The configuration of the mix pump 182 and eductor 180 can vary from one embodiment to the next. For example, and as illustrated in FIG. 3, the mix pump 182 recirculates the batch solution 118 through eductor 180, providing a mixing motion within the batch solution 118. In particular, the mix pump 182 can continuously draw the batch solution 118 through a mix pump inlet pipe 183 a. The mix pump 182 then pumps the batch solution 118 back to the batch chamber 110 through mix pump outlet pipe 184 a and through the eductor 180. The eductor 180 can be configured with spray nozzles that create a mixing flow motion as the batch solution 118 goes through the eductor 180. In addition, the eductor 180 can spray the batch solution 118 into the batch solution 118 in the batch chamber 110, and thereby create a mixing motion within the batch chamber 110.
As further illustrated in FIG. 3, the mix pump 182 can be coupled to the control unit 138 with a mix pump communication wire 184. The control unit 138 is capable of sending a signal to the mix pump 182 to control the mix pump 182 through the motor communication wire 184, and thus control the mixing flow pattern through the eductor. In one example embodiment, the mix pump 180 can have a single speed motor that is either off or on. Alternatively, the mix pump 182 can have a variable speed motor.
Once the batch solution 118 is fully processed, the batch solution 118 becomes the final chemical solution 120. In one example embodiment, once the final chemical solution 120 is prepared, the final chemical solution 120 is removed from the batch chamber 110 and placed into the solution tank 124. As illustrated in FIG. 3, the batch chamber 110 can be coupled to the solution tank by way of a solution line 122. The final chemical solution 120 can drain from the batch chamber 110 to the solution tank 124 for storage until the final chemical solution 120 is dispensed for the industrial purpose.

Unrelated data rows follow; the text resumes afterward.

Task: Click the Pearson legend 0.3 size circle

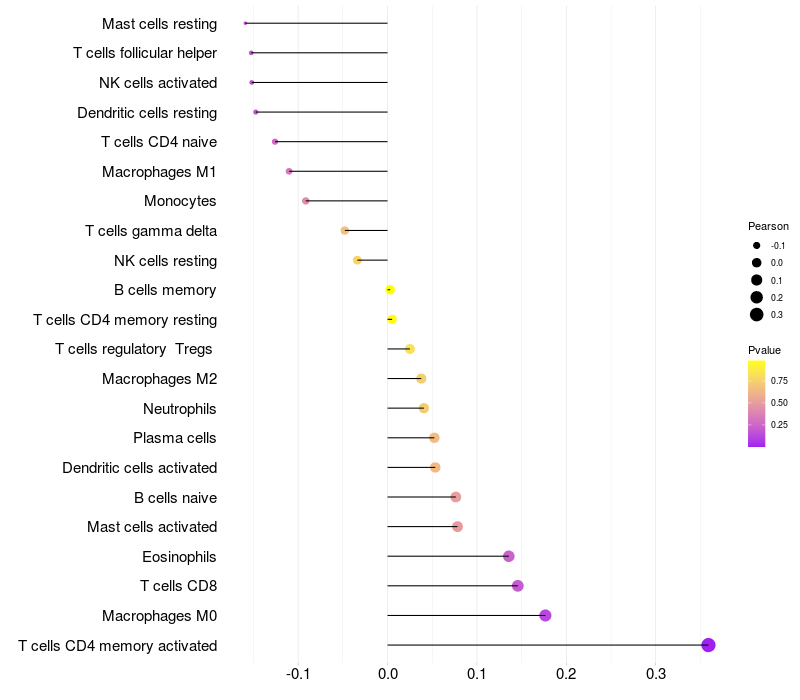Action: click(x=757, y=315)
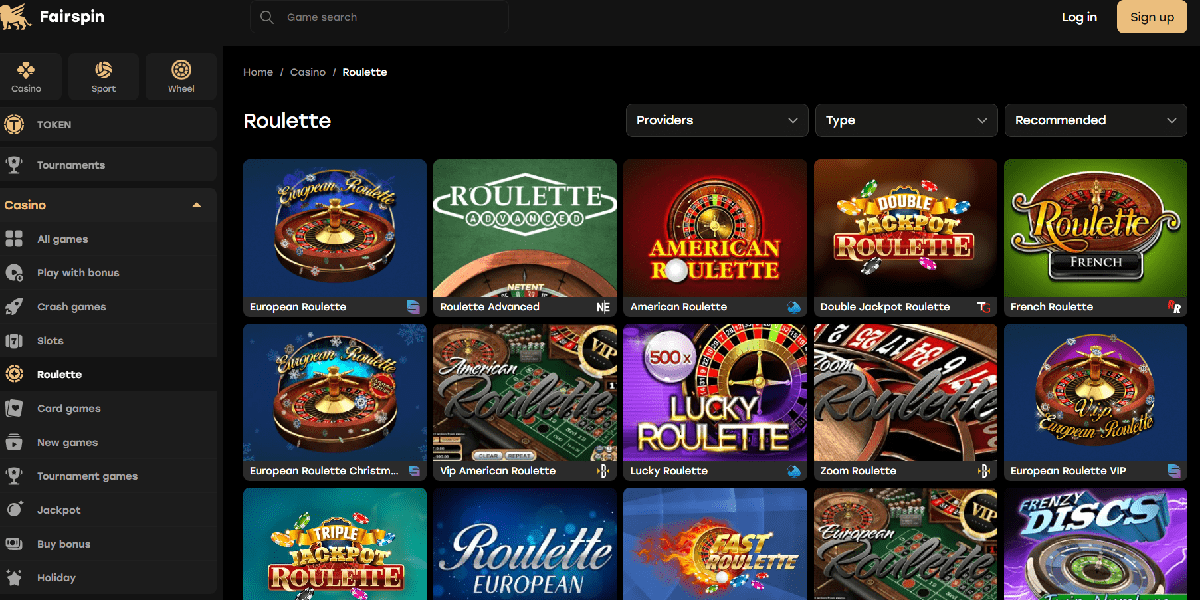This screenshot has height=600, width=1200.
Task: Select Slots in the sidebar menu
Action: (50, 341)
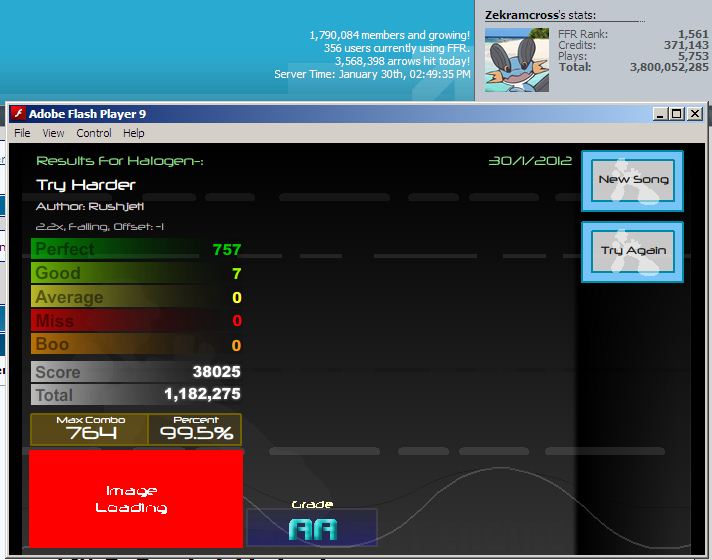Minimize the Flash Player window
This screenshot has width=712, height=560.
(x=661, y=114)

In order to move the final chemical solution 120 from the batch chamber 110 to the solution tank 124, the solution line 122 can further include a solution line valve 186. In one example embodiment, the solution line valve 186 is a solenoid valve that is in the normally closed position (e.g., spring biased to the closed position). As further illustrated in FIG. 3, the solution line valve 186 can be coupled to the control unit 138 with a solution line valve communication wire 188. Therefore, the control unit 138 can send a signal to the solution line valve 186 through the solution line valve communication wire 188, which energizes or otherwise causes the solution line valve 186 to open.
Upon opening, the final chemical solution 120 can drain from the batch chamber 110 to the solution tank 124. In one embodiment, the final chemical solution 120 is initially pulled through the solution line 122, which thereby creates a siphon action causing the final chemical solution 120 to continue to drain from the batch chamber 110. As illustrated in FIG. 3, the solution line 122 is configured such that the inlet of the solution line 122 is facing the floor of the batch chamber 110. This configuration allows for the complete draining of the batch chamber 110. However, the orientation of the inlet of the solution line 122 can vary from one embodiment to the next depending on the desired function of the solution inlet line 122.
During the process of draining the final chemical solution 120 from the batch chamber 110 to the solution tank 124, a second sensor 190 can measure the level within the chamber to indicate when a predetermined amount of the final chemical solution 120 is removed from the batch chamber 110. For example, and as illustrated in FIG. 3, the second sensor 190 can be coupled to the control unit 138 through a second sensor communication wire 192. In one example embodiment, the second sensor 190 is configured to send a signal through the second sensor communication wire 192 when substantially all of the final chemical solution 120 has been removed from the batch chamber 110. In alternative embodiments, the second sensor 190 can be configured or positioned to send a signal to the control unit based on a variety of liquid levels within the batch chamber 110.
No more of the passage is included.